Malt liquor is always a great jumping-off point for a classy concoction. The simple formula is always to drink a 40 down to the bottom of the neck and fill it up with something tasty. Sure, everyone knows about a Brass Monkey, but if orange juice is a bit too expensive, making thug juice with Tampico (about $1 for a gallon) is a great replacement. If that sounds too simple, try whipping up a Bayou Backwater. A hillbilly favorite, this combination of malt, lemonade and vodka is quite refreshing, and its sickly brown color is reminiscent of a lovely day of squirrel hunting off a fan boat in Louisiana.

Of course, lemonade and vodka are a bit low class, and you certainly don’t want to be seen sipping on something beneath your reputation. For truly epic levels of snobbery, nothing screams aristocrat like wine, and for that type of discerning gentleman, I suggest Blood Juice. Put on a top hat, drink a Country Club down to the label, and fill it with your local vintner’s finest bottle of Night Train and a packet of cherry Kool-Aid. You’ll be hiring servants in no time.

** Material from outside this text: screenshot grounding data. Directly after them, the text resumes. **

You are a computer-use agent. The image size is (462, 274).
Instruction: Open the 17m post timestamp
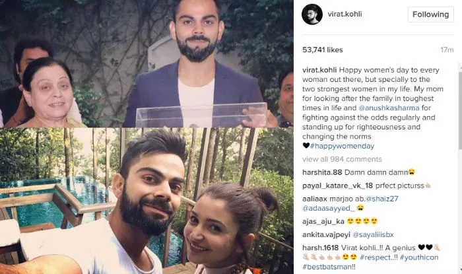click(x=447, y=50)
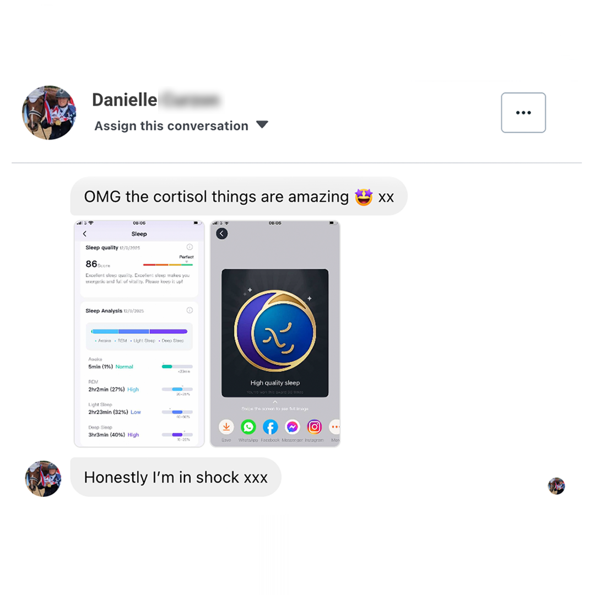595x595 pixels.
Task: Click the Danielle contact name
Action: (x=125, y=100)
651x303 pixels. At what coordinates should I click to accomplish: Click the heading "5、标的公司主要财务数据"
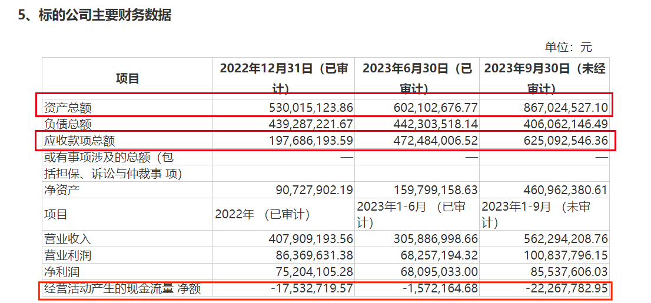pyautogui.click(x=95, y=16)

If we’re going to talk about wine, surely we must discuss the only drink to ever put me in the hospital: MD 20/20. A couple years ago, one of my roommates and I drank 60 in a month-long stretch, and we had a list of Mad Dog-inspired mixers just as long. The most basic, a Mad Dogarita, is simply a bottle of the hobo-sauce blended over ice and fully beats out regular ‘ritas in both price and performance. My personal favorite, the Brass Dog (or Dead Monkey), is a bottle of Orange Jubilee blended with ice and a tall can of Old English. Take the same idea but switch to Strawberry Kiwi and a tall boy of Red Dog and you get a Mad Clifford. If you manage to come across some Heritage tequila and your roommate’s cranberry juice, float it over some more orange MD for a Doguila Sunrise. In the fruity world of MD 20/20 that Ernest and Julio Gallo so graciously have given us, the possibilities are endless.

While I’ve barely scratched the surface of welfare-inspired cocktail recipes, my only goal is to break the mixed drink free from polite society. Sure, beer-bonging Glenlivet and root beer is one hell of an experience, but I can’t stand having Bimmer-driving phalluses sticking their noses up at me with their ritzy Black Velvet and Cokes. So the next time you wake up and feel like pouring V8 into fallen soldiers for breakfast Bloody Beers, or if you have the urge to fill a handle of vodka with packets of Gatorade mix to increase its slammability, go for it. As long as libations are being mixed and served, we can all be genteel and upstanding young citizens.